Each barrel includes a pressurized gas cartridge having compressed gas within. An electrically activated lance is provided for piercing the pressurized gas cartridge, whereby the compressed gas is released and directed into the back of the pistons, thus moving the pistons through the tubular reservoirs containing electrically conductive fluid, thereby expelling the fluid. There is also an electrical switch for activating the electrification system, laser sighting device and the flashlight component. The electrical switch is designed to activate the conventional stun gun like component along with the electrically conductive fluid.

The invention includes nozzles which are conductive and also can be used to touch an attacker in a hand to hand situation with the intent to incapacitate.
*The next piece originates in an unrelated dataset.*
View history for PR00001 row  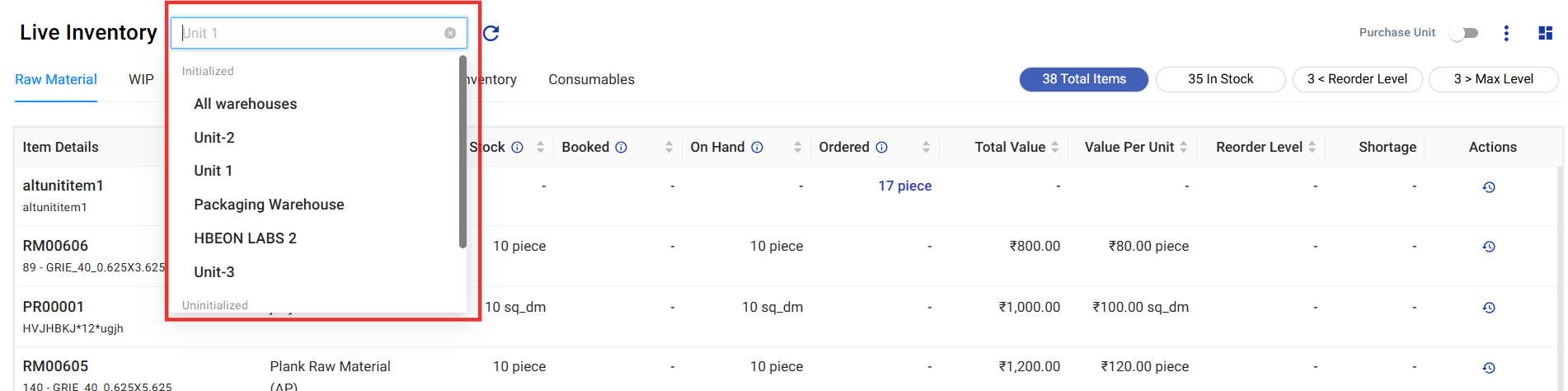point(1489,308)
In most situations, there will remain a supply of compressed gas after the electrically conductive fluid is completely expelled. The remaining pressurized gas can be used to create a very loud sound, which can be used to summon assistance.

An embodiment of the invention incorporates a flashlight system to identify the assailant, and a laser is used to assist in aiming the device, particularly in the dark. Additionally, the flashlight system serves to disguise the device as a flashlight, thereby allowing for the element of surprise. The methods used in this non-lethal device for sustaining the length of time that the electrically conductive fluid is making contact with both the device as well as the target is to control the release of the pressurized gas in such a way as to maintain sufficient pressure to adequately push the pistons, and thereby cause substantially straight and solid streams of electrically conductive fluid, for approximately 2-3 seconds before the gas supply is exhausted. The time that the two streams of charged fluid are in contact with the target are referred to herein as “time on target”.

When pressurized gas is released from it's container, the rapid expansion of that gas into a chamber with a lower atmospheric pressure will cause rapid cooling where the gas is being released. This cooling can cause ice to form, which can block the flow of the gas and thus disable the mechanism.

The invention described herein reduces this “icing-up” effect by equalizing the pressure difference between the inside of the gas cartridge and the atmosphere surrounding the cartridge. The invention places the gas cartridge in a chamber, which is also the holding container from which the released gas is metered into the piston chambers. When the gas cartridge is breached, the sudden build up of gas pressure causes heat production which helps to counter the cooling caused by gas expansion. Using this method causes an immediate slow down in the gas expansion rate thus minimizing ice production.

Existing electrically charged liquid stream devices have two major limitations, which include the short squirt effect caused by applying pressure to the pistons too quickly, and interruption in the flow of liquid (sputtering) caused by ice blockage (icing-up) at the point of gas emission. The invention described herein effectively eliminates these problems.

A. Embodiments

FIG. 1 illustrates the interior components of a device capable of applying an electrical stun from a distance. This embodiment may comprise a laser sighting device, as well as a recording device, audio, and or visual to capture the event for which the device is being deployed. The invention can also include a range finder device to measure distances to the target as well as the laser sighting device mentioned above. This device can be used as a stun gun for close combat and is preferably re-loadable.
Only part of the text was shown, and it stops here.